Someone mentioned rebar cutters. I accidentally ended up with a spare one of the Chinese ebay hydraulic rebar cutters, £20 at the time. Experimented on a bit of scrapped stainless rigging wire the same size as my boat has. It very nearly cut right through and the last surviving strands were flattened so thin they broke just by wiggling them a bit. I suspect this was rather hard on the jaws compared to rebar but it doesn't need to work very many times. So, I've left it on the boat just in case - and it'd be the first thing I'd try if I had to cut rigging. I have small and large hacksaws, but this was faster and easier and freed up money for other safety improvements.
 

YM tested various options.
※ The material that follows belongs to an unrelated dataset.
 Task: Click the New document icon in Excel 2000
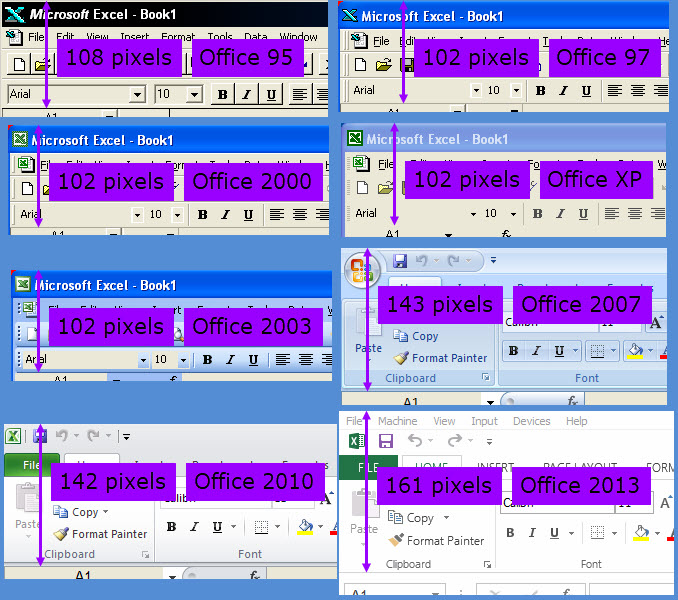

The hacksaw did pretty well.
I dunno if they specify, but I'd think biflex blades (Sandvik but probably othet manufacturers too) would be a better choice than the standard blades. More expensive but much less brittle so you are less likely to break them in challenging conditions.

A bonus for me, in ordinary use, was that if/when I did eventually break them anyway, I could make jigsaw blades (which were expensive) from the bits by cutting a tang from the softer backing steel. Standard all hardened steel blades I couldn't do this.